Task statement. Locate every line below that contains the word "Given" and copy it.

** Input data follows **

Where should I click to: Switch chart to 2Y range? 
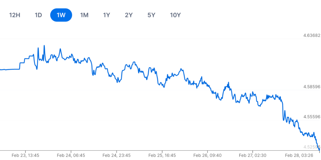(129, 15)
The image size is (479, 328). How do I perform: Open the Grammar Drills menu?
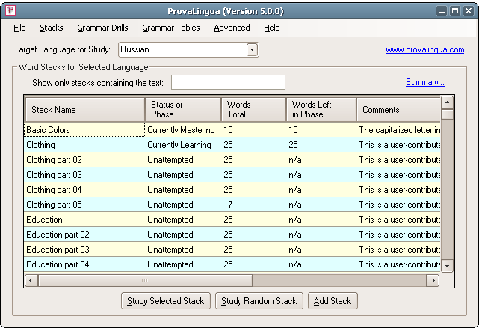coord(102,28)
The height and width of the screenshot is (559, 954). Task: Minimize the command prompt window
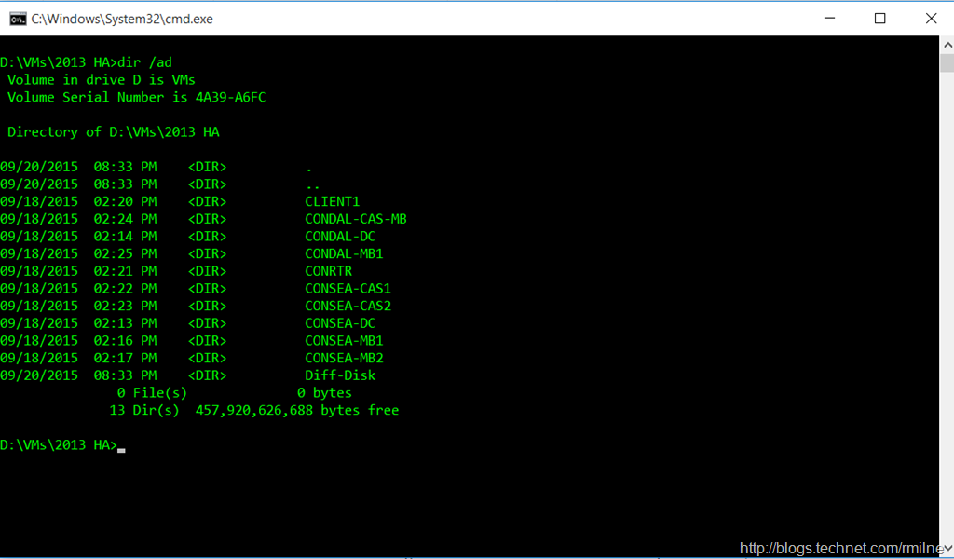[827, 19]
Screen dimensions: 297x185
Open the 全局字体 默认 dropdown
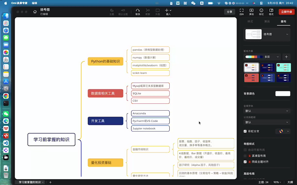tap(267, 111)
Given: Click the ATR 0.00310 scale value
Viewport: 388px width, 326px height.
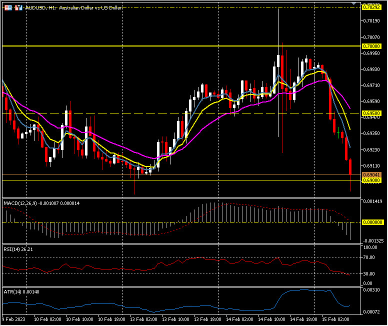Looking at the screenshot, I should 371,291.
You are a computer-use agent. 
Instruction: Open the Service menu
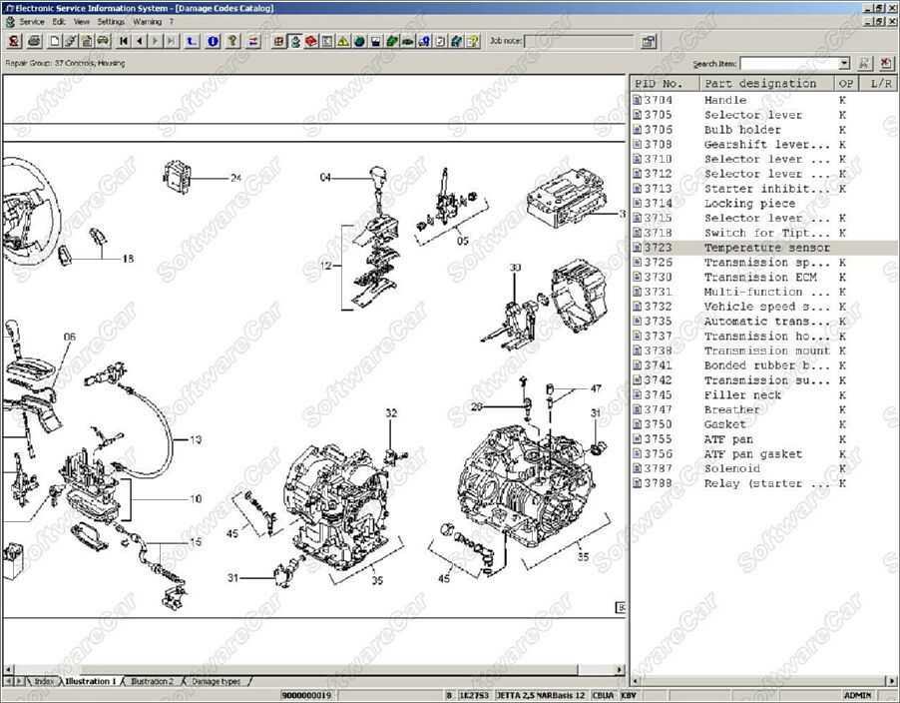tap(31, 21)
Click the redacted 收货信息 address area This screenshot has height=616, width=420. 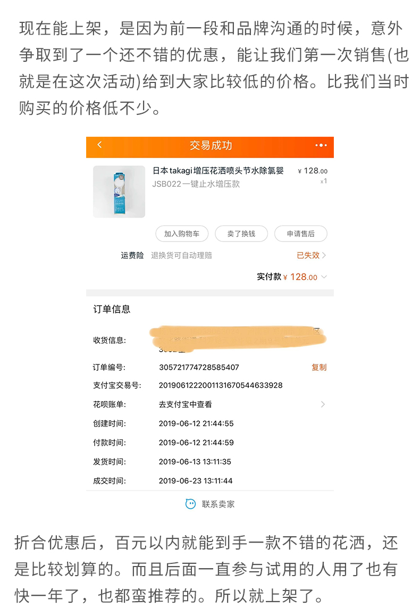coord(238,338)
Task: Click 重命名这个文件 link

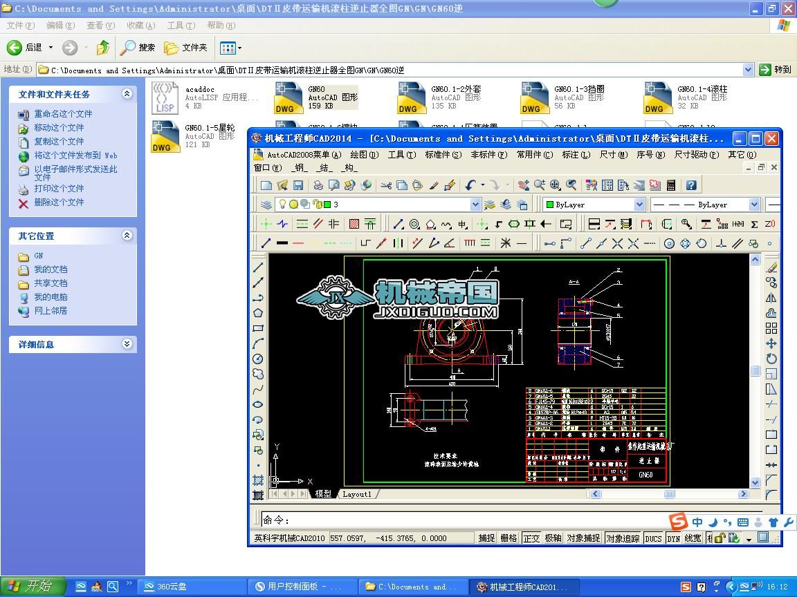Action: click(x=63, y=114)
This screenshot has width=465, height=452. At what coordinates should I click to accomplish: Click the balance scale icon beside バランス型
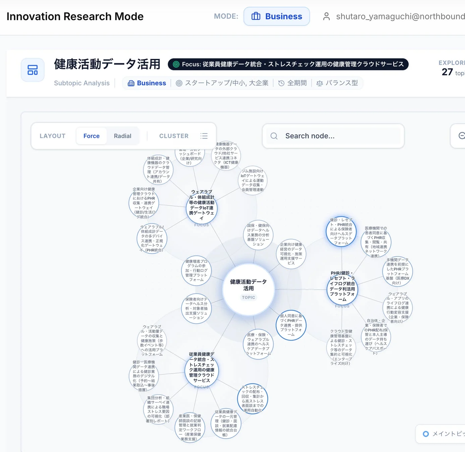pos(320,83)
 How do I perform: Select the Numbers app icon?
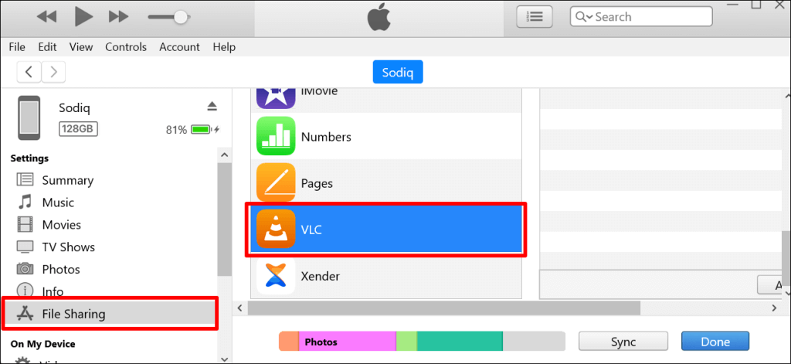pyautogui.click(x=276, y=137)
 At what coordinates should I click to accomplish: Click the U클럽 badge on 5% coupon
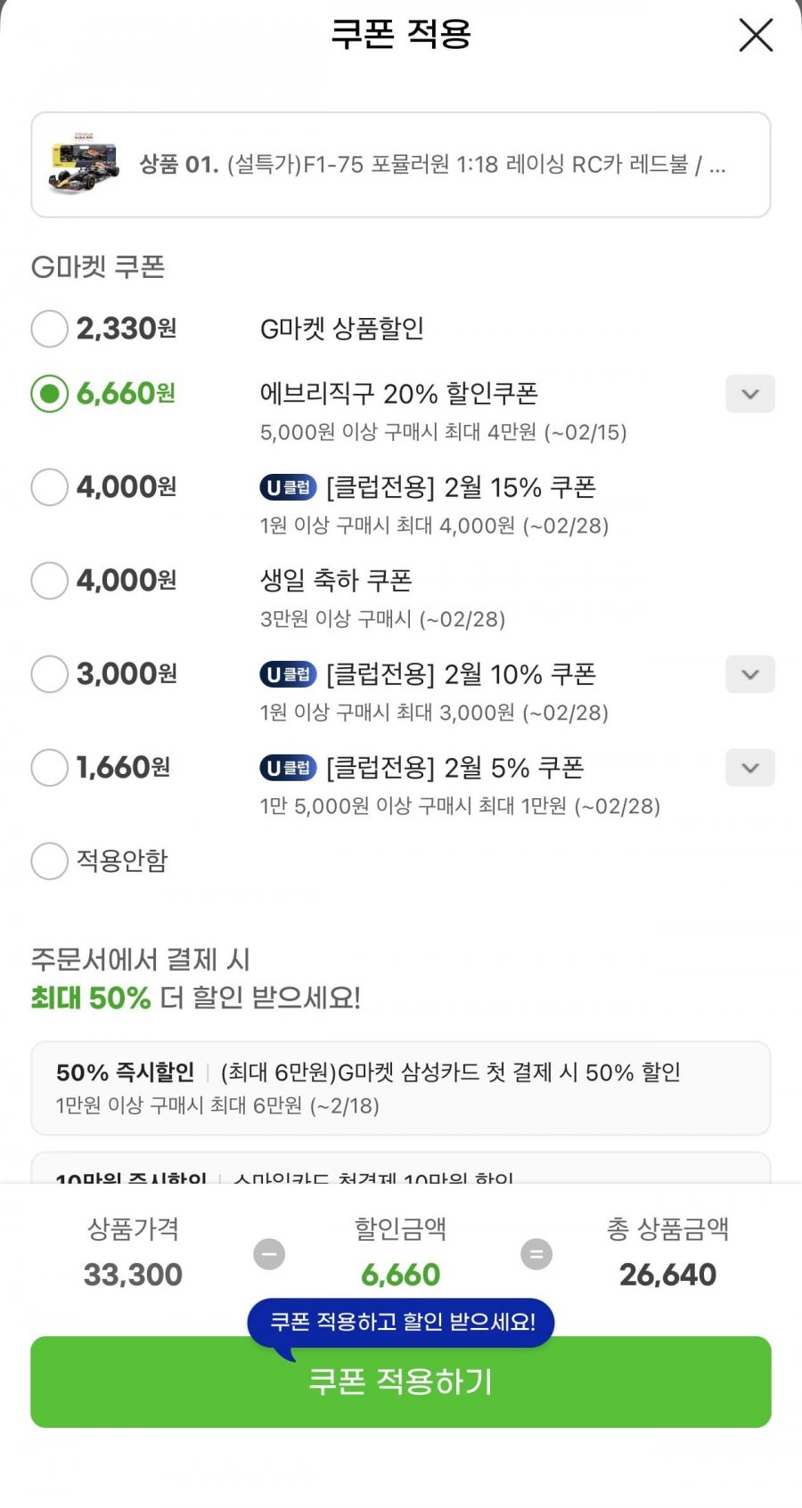288,768
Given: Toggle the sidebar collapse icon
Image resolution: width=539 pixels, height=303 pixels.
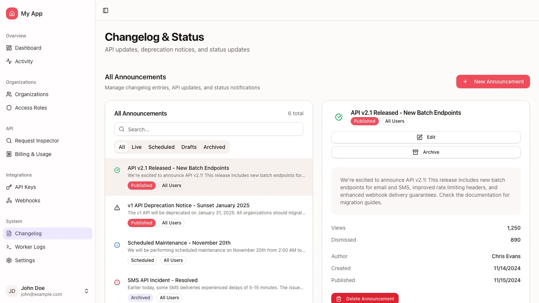Looking at the screenshot, I should pyautogui.click(x=106, y=10).
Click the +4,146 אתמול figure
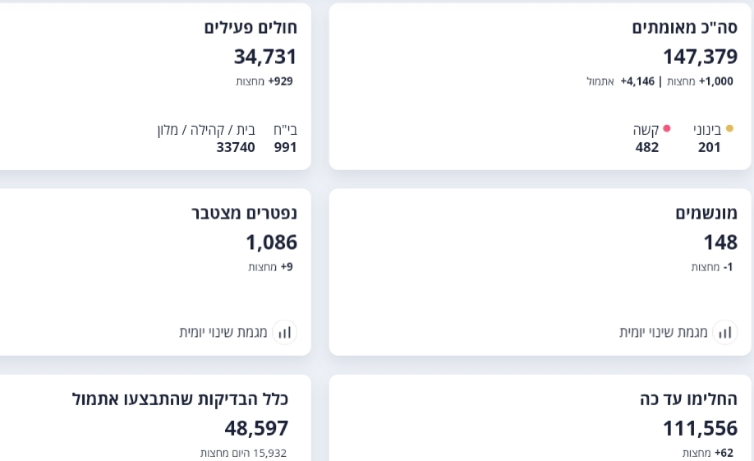 pos(618,81)
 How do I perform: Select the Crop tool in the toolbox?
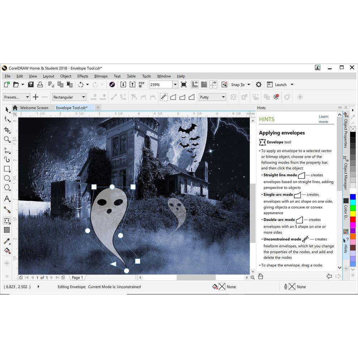tap(7, 130)
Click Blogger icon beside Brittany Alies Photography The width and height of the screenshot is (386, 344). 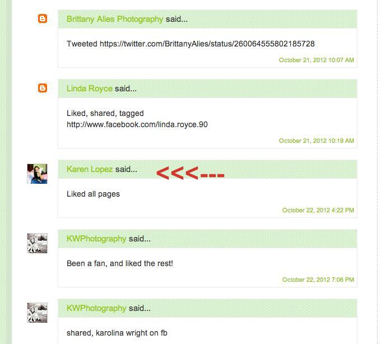[43, 18]
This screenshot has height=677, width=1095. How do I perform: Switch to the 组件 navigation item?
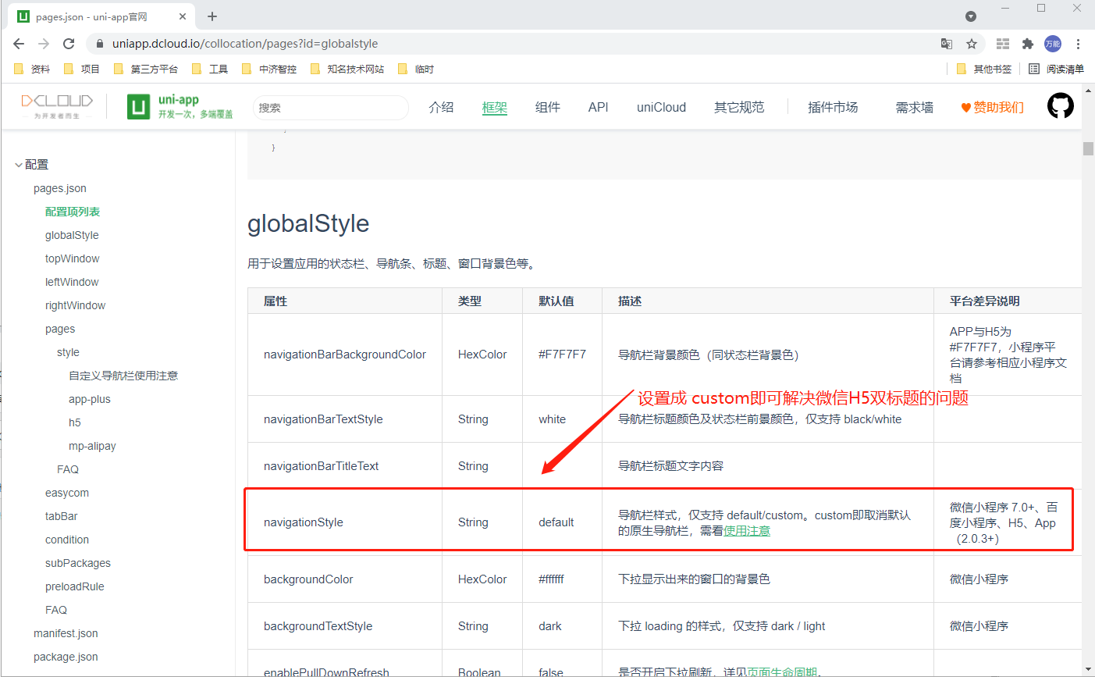coord(548,107)
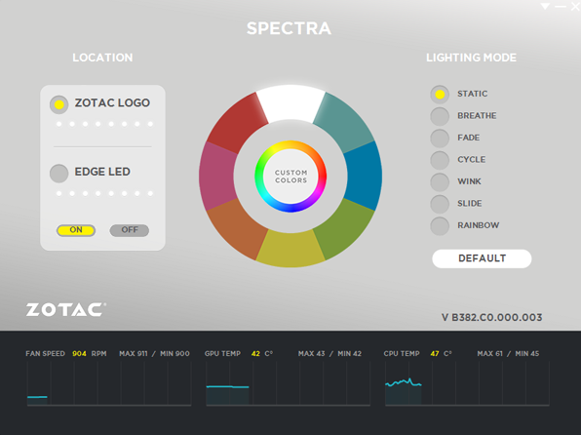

** End of Input data **

Task result.
Given: Click the ATR 0.00310 scale value
Given: Toggle the sidebar collapse icon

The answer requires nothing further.